Heels on Wheels: 2011 Toyota FJ Cruiser Review +VIDEO
HEELS ON WHEELS
By Katrina Ramser
San Francisco Bureau
The Auto Channel
INTRO TO THE FJ CRUISER VEHICLE
The FJ Cruiser carries legendary off-road performance and much vehicle heritage with adventure seekers that know their trail rigs. As a niche SUV with an outdoor agenda, noticeable changes on this year’s model for better trail maneuverability include rear visibility and an extended opening with the clamshell doors.
I drove a 2011 Toyota FJ Cruiser in the new Army Green exterior color, also known as the new trail-oriented Trail Teams Special Edition Package. The 260-horsepower DOHC 4.0-liter V6 engine produces and 271 lb-ft of peak torque and is equipped with dual independent Variable Valve Timing with intelligence or VVT-i. An electronically shifted five-speed automatic transmission was paired with my part-time 4x4, but a six-speed manual is available (along with a 4x2). Standard equipment included a 6-speaker audio system, XM Radio, water-resistant seating material, rear cargo tie-down hooks, and exterior pieces like black overfenders and bumpers. Total cost described is $26,880.
The new $3,650 Trail Teams package is where Toyota puts all the hype for the 2011 model, which includes an electronically controlled locking rear differential, A-TRAC, remote keyless entry, a backup camera in the rearview mirror, color-coded interior paneling and seating material, and an upgraded 6-disc JBL audio system with 11 speakers including a subwoofer.
Watch the FJ Cruiser promo video
HEELS ON WHEELS REVIEW CRITERIA
Stylish But Comfortable Results: The headrests now flip downward, which part of why Toyota has the right to claim better rear visibility for those side windows. The upgraded stereo – particularly the subwoofer located in the cargo area – takes over a former storage compartment. The rubberized mats, standard connectivity technology (USB port, steering wheel controls) and backup camera located in the rearview mirror are all bonuses for the FJ. In regards to the clamshell doors, the opening has extended an extra 1.5-inches; the style still remains dysfunctional for parking lots and loading car seats, however. Rear vents are needed as the second row doors do not roll down along with fisheyes in the side mirrors (must currently purchase as an aftermarket item).

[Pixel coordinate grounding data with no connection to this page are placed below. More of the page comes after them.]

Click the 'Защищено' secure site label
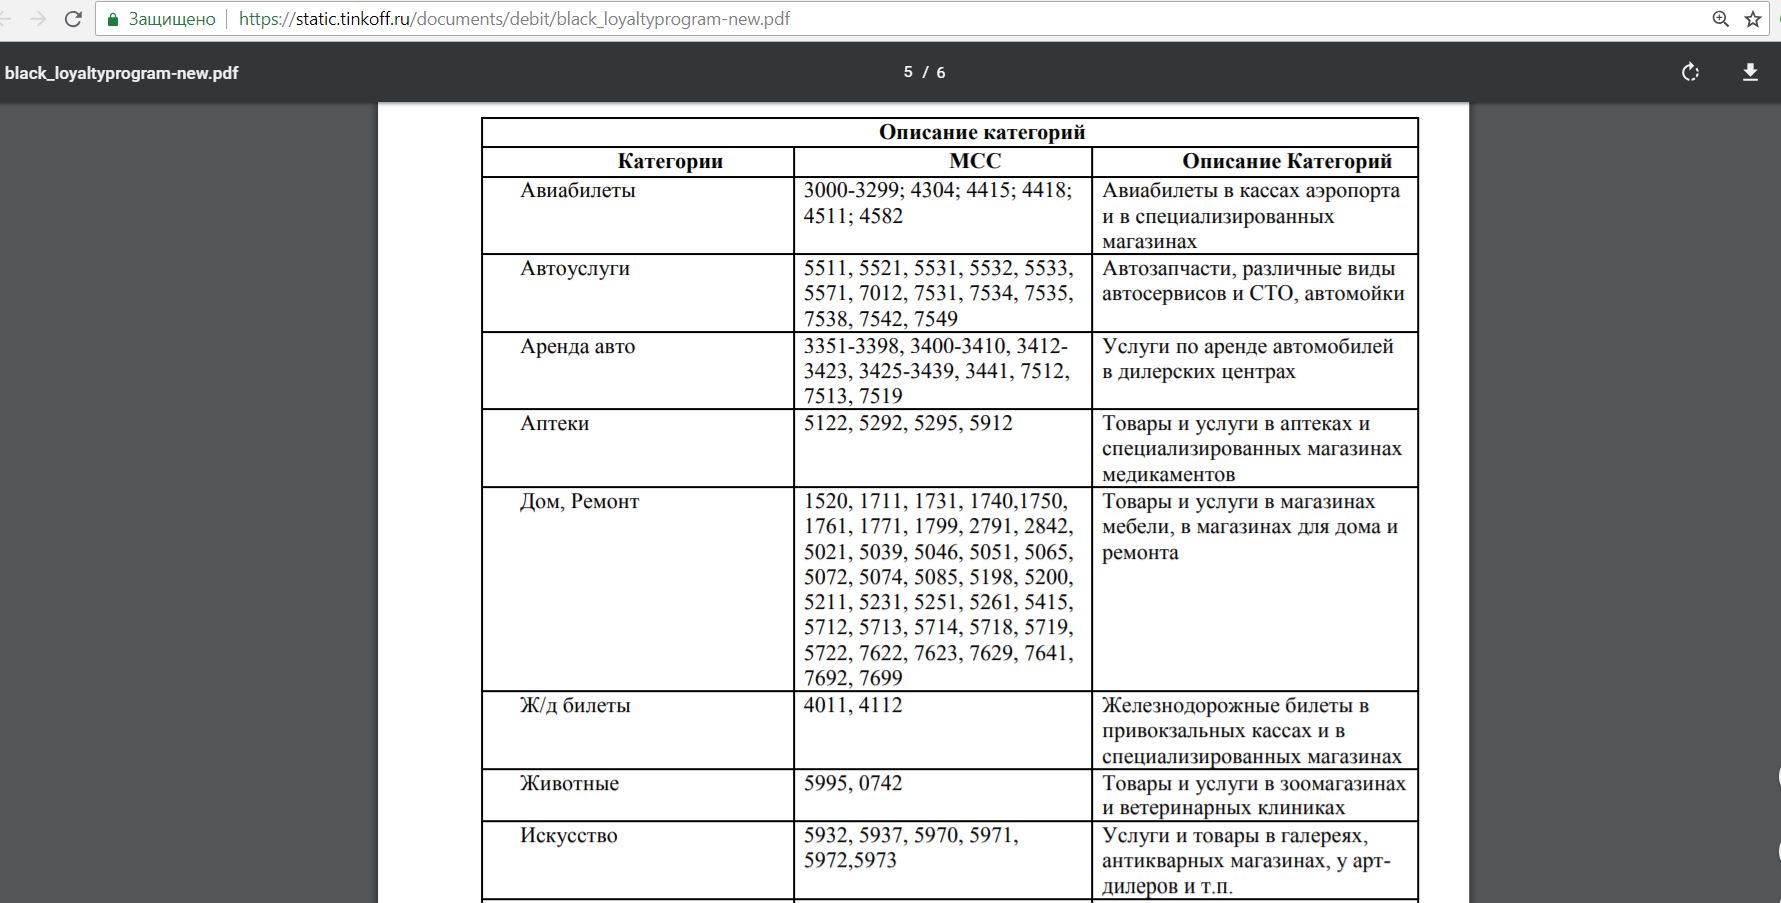This screenshot has height=903, width=1781. [x=171, y=19]
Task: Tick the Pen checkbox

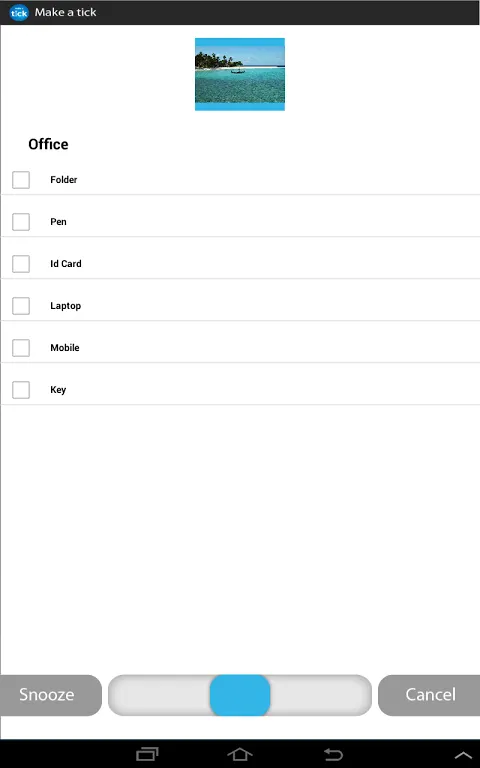Action: coord(21,222)
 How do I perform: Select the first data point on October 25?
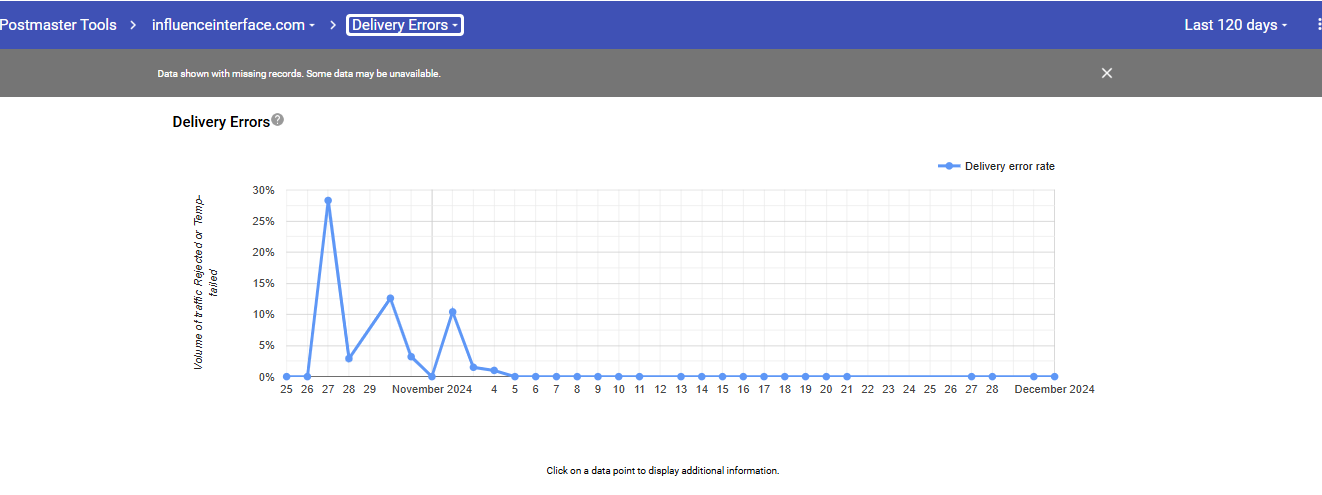(x=286, y=377)
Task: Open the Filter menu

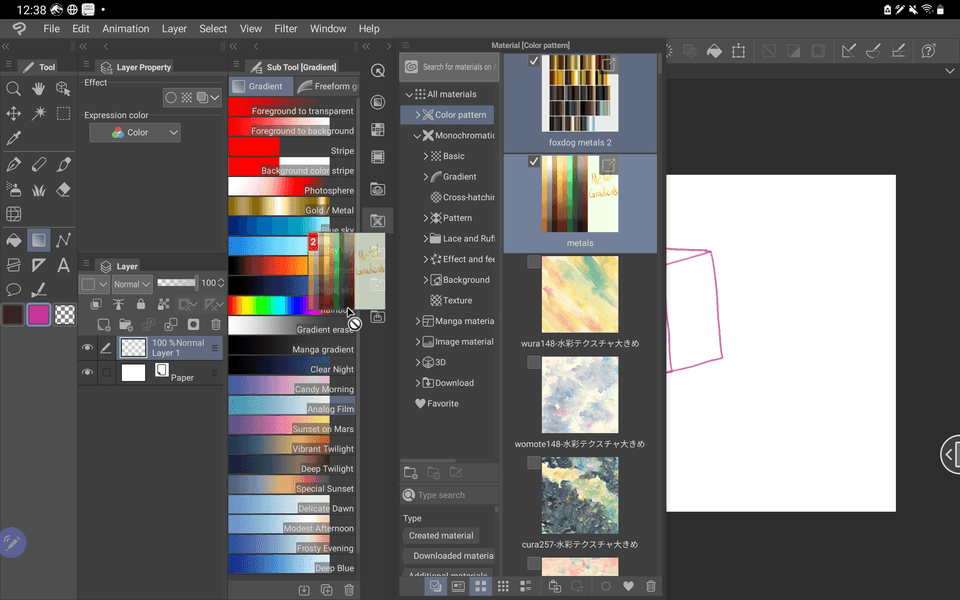Action: (x=286, y=29)
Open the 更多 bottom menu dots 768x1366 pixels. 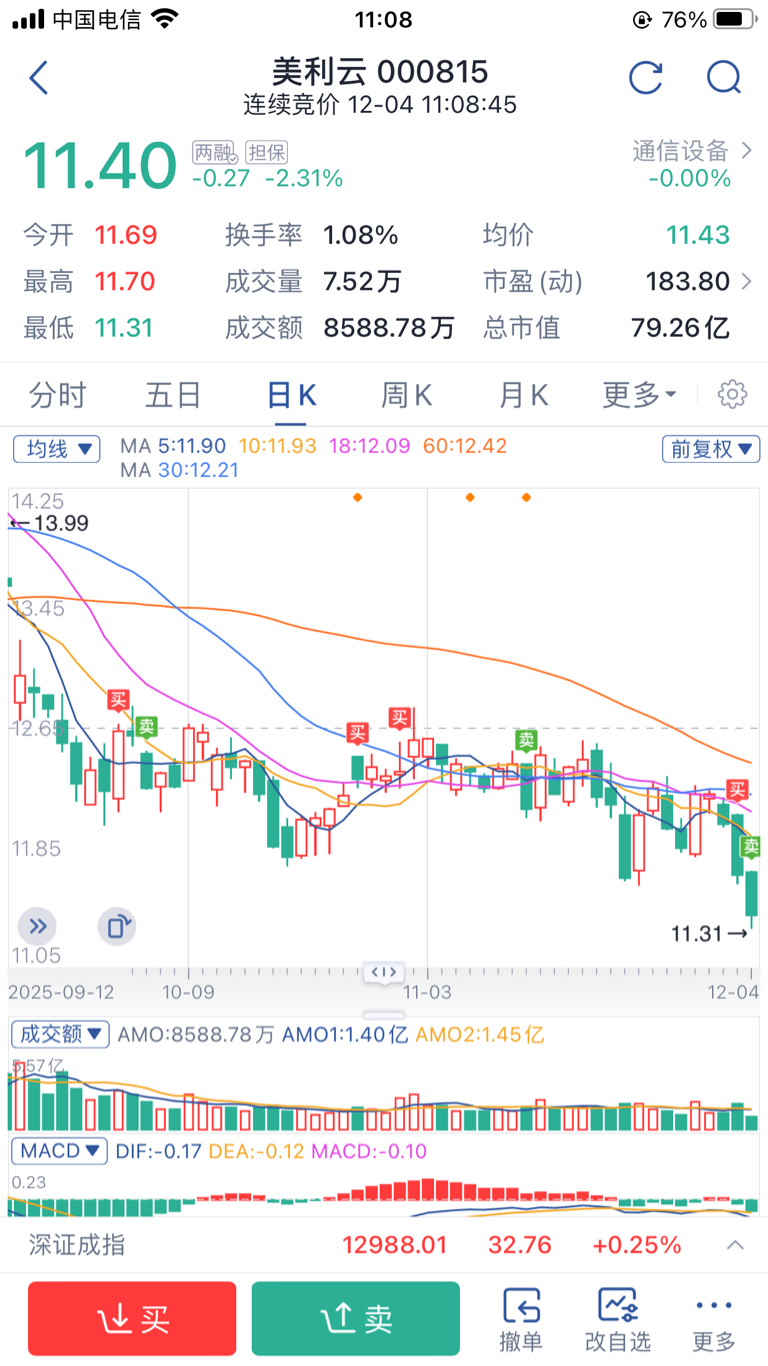click(x=714, y=1319)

Reliability & Safety Factor: The Insurance Institute for Highway Safety (IIHS) gives the FJ Cruiser ratings of “Good” in frontal and side impact testing, but “Acceptable” in roof strength rollover. The National Highway Traffic Safety Administration (NHTSA) also has found the rollover flaw by delivering it just 3-stars (although the risk for rollover – if you’re not on the trail of course – is low).
Cost Issues: For a fun and capable with such character and history, a starting price of $26,880 is pretty decent. When positioned against our 2007 model, it appears as if several once-free features (like A-TRAC and locking diff) are now packaged out.
Activity & Performance Ability: Opt for the six-speed manual transmission, as it comes with a standard two-speed transfer case using a TORSEN limited-slip center differential with a locking feature. This allows for even power distribution especially important during those rocky inclines. A double-wishbone independent front suspension gives the FJ maneuverability over tough off-road obstacles. The A-TRAC delivers extra safety during wet or icy conditions through brake force. Framed by a boxed steel ladder-braced exterior with side plates for the engine, transfer case and fuel tank, the FJ feels like both a durable and an aggressive choice.
The Green Concern: The FJ Cruiser now takes regular-grade fuel and gets an estimated 17-city and 21-highway MPG for an average of 19.
FINAL PARTING WORDS
Looking a lot like the softer side of a Hummer, the 2011 Toyota FJ Cruiser has a few functional quirks in everyday driving situations but overall delivers exceptional performance for a recreational vehicle.